# Daiwa's SC shiners



## T-curve (Feb 19, 2007)

Anyone had a go at these yet ?

http://www.daiwafishing.com.au/lures.cfm?lure=shiner

tried some the other day and they were getting just as many bream as the sx40's and cost $10 to $12 ea...cheaper alternative so food for thought :wink:


----------



## FishinDan (Jul 3, 2006)

They look nice!!!


----------



## Fishing Man (Oct 4, 2006)

are you sure they are cheap?

all of the daiwa hard bodies ive seen have been $25+
i would be interested in trying them ifsomeone can tell me where they are sold on the Gold Coast


----------



## T-curve (Feb 19, 2007)

Yep...sure are and that was from a small locally owned tacklestore, which means you should be able to find them cheaper unless it was incorrectly priced or just a one off.
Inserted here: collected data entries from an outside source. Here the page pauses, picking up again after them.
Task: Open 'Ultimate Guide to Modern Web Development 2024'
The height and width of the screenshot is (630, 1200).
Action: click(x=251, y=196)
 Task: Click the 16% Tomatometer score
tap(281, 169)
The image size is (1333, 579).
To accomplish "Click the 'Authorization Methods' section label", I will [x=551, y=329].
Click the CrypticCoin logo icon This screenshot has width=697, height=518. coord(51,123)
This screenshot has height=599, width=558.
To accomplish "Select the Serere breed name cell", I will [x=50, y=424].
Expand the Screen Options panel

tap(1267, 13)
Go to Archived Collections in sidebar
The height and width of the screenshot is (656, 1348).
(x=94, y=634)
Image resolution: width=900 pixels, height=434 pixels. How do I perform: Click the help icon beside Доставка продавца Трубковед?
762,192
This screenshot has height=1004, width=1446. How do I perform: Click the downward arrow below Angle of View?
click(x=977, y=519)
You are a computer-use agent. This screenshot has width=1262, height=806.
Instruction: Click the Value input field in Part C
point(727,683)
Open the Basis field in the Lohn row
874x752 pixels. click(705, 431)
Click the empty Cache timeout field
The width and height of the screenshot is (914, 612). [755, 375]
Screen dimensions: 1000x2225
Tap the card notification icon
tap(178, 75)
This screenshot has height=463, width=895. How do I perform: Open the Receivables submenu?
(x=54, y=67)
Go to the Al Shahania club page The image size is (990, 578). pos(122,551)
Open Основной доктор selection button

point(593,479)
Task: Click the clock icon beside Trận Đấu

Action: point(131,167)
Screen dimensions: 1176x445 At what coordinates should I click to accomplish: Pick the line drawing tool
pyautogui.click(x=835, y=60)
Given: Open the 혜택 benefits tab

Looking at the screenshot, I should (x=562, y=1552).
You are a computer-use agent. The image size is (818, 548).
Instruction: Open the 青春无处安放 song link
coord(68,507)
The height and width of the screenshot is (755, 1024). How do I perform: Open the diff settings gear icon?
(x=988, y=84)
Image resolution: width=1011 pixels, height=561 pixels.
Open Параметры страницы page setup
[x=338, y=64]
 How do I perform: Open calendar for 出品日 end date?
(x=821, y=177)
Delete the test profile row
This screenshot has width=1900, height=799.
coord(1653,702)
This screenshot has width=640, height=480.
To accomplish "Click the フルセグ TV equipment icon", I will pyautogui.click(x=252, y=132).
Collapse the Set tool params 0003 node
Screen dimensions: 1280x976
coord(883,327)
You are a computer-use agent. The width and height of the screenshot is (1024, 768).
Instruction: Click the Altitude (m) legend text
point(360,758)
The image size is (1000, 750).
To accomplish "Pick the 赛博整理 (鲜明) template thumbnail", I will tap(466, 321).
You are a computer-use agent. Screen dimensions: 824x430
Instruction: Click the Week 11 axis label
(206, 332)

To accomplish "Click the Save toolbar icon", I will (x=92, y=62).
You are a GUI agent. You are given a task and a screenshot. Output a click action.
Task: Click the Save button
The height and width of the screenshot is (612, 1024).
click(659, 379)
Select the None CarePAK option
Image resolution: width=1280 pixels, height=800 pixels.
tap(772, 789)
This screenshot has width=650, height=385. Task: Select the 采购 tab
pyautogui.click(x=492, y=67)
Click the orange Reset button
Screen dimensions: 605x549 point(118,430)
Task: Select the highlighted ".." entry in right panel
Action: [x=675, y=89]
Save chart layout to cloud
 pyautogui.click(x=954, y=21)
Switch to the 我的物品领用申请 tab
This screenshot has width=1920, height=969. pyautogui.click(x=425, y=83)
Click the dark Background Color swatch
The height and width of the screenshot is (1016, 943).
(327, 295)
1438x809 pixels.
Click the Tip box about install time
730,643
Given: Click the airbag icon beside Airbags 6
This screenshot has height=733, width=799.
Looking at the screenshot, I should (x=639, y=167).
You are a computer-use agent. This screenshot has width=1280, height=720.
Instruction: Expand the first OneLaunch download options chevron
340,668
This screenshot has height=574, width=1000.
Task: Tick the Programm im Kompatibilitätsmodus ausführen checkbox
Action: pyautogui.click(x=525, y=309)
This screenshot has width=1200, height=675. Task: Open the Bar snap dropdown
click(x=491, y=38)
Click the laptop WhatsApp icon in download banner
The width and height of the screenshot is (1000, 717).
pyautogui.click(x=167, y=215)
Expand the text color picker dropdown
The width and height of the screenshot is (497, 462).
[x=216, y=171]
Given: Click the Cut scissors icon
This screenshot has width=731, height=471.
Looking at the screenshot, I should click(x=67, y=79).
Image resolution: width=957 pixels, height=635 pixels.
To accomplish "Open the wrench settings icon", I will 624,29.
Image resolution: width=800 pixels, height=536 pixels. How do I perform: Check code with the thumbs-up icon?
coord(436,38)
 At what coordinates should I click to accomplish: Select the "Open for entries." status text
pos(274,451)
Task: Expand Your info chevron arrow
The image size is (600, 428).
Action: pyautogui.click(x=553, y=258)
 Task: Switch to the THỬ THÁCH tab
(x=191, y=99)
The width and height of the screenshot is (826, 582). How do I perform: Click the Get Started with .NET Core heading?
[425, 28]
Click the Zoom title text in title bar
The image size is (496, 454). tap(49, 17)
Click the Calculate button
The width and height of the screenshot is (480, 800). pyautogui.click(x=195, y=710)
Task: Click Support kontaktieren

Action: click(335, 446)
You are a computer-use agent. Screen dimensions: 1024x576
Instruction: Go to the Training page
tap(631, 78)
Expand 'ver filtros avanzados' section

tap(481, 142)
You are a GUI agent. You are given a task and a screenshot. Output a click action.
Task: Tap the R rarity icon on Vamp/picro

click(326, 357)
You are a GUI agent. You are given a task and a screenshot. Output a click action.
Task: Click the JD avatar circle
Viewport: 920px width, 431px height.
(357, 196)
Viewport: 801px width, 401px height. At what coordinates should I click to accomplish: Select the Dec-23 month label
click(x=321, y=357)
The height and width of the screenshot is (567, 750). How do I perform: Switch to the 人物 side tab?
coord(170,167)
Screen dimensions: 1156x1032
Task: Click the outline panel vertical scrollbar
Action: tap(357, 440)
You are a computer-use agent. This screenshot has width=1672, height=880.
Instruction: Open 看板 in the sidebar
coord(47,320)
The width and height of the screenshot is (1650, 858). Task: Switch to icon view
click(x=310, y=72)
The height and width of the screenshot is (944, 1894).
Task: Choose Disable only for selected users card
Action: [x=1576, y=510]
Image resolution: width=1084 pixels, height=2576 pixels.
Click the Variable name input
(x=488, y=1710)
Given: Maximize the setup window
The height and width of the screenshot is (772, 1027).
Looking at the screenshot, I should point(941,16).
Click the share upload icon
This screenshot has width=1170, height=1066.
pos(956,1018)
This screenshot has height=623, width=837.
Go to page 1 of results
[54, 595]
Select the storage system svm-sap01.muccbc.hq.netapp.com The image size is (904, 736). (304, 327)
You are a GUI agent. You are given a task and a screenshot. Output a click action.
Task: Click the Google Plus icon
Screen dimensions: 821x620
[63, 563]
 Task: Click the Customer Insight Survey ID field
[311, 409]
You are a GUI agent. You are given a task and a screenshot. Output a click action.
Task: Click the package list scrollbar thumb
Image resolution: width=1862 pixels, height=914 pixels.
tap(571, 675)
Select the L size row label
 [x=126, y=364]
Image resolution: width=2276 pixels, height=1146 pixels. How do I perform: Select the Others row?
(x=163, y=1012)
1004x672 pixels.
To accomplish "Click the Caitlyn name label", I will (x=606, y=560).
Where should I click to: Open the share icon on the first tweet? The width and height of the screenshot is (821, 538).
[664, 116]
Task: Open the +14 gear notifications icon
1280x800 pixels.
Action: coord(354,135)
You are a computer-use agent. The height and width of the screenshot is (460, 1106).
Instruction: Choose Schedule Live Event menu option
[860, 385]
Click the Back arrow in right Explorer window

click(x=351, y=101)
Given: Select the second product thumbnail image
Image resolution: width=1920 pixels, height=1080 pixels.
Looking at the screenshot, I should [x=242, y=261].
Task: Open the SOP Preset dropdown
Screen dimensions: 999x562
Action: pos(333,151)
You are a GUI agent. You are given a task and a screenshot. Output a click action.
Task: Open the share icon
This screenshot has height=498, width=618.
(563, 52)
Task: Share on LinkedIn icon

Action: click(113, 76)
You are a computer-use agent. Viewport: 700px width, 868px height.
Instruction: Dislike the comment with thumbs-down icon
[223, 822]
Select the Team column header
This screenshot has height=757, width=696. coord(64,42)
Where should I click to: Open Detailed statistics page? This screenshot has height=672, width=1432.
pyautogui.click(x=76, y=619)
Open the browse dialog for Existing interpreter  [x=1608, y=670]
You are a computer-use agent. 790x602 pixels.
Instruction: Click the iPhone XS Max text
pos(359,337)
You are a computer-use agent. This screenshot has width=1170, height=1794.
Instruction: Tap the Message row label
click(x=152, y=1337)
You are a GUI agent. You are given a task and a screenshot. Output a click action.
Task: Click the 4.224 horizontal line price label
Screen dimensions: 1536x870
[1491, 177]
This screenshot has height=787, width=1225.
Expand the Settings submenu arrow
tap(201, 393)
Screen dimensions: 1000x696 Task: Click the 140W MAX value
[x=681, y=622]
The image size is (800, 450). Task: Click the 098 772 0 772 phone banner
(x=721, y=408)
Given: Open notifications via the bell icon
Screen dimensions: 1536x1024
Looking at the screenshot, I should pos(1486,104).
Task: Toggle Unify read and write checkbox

As for the trebles, even with sx40's...i find i still have to replace them anyway if ive had plenty of fish or hits...but mainly hook ups.


----------



## sbd (Aug 18, 2006)

The shiners are $12.95 at my local. They don't have the degree of finish of the sx40 (layers of colour etc), but I've caught fish on them (mostly small tailor). I agree with Paul that they don't have quite the shimmy of the ecogears, but the prism shad colour has lots of flash.

Has anyone seen the Daiwa prawn shaped lures in the shops yet? I've only seen them in mags. Very fetching.


----------